Dataset records:
┌──

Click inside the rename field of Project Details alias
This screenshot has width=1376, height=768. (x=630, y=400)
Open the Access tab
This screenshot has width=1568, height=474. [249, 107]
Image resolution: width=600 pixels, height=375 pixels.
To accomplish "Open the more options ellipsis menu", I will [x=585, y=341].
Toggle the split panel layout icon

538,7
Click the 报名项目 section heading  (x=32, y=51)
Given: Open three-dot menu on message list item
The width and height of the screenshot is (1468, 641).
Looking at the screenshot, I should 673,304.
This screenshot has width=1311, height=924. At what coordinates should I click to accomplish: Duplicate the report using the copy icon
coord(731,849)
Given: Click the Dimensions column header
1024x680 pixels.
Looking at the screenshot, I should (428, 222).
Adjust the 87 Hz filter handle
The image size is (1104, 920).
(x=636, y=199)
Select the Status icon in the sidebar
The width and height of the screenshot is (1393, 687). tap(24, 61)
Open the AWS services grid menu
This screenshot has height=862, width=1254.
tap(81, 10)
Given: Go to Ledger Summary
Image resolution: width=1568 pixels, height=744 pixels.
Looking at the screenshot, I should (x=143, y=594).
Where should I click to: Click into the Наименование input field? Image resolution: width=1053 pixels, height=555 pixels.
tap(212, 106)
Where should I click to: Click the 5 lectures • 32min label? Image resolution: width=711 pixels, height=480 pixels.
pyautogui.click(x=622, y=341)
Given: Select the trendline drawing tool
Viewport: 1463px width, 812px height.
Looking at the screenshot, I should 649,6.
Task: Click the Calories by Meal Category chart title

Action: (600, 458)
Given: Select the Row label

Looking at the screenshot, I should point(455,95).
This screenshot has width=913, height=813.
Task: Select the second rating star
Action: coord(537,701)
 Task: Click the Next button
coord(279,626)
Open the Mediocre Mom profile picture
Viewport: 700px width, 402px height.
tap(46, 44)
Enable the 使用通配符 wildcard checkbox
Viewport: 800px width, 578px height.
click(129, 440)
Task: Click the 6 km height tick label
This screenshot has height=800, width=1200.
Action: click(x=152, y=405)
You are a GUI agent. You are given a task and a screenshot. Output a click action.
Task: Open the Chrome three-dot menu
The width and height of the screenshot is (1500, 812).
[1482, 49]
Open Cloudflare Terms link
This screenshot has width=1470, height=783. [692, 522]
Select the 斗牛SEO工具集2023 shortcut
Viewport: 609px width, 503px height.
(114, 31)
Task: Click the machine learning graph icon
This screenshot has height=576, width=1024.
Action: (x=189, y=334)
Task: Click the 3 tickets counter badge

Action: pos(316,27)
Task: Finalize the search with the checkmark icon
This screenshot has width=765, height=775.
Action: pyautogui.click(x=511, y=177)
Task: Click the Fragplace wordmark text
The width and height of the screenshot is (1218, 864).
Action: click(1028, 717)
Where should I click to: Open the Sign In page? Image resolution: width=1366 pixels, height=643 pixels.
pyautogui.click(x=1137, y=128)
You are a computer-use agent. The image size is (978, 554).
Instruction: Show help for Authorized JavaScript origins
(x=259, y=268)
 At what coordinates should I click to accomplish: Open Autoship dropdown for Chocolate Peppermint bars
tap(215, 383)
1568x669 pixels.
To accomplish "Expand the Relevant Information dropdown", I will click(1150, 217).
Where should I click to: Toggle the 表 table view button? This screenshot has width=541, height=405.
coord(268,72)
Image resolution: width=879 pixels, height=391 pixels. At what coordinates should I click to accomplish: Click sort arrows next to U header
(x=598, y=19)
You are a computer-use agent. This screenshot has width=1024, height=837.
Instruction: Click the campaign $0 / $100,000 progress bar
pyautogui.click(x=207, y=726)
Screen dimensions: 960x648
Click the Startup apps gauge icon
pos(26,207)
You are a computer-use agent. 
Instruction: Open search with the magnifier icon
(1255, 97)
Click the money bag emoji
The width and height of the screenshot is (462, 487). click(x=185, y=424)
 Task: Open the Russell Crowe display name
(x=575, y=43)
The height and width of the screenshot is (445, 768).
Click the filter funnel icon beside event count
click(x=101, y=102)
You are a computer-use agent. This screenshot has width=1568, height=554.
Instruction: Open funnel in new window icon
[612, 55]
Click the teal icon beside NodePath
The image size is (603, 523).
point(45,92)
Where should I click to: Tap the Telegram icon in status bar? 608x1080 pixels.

└──

Brief:
Reproduce every line in the records above that contains the word "menu".

Output for this exercise:
To accomplish "Open the more options ellipsis menu", I will [x=585, y=341].
Given: Open three-dot menu on message list item
Open the AWS services grid menu
Task: Open the Chrome three-dot menu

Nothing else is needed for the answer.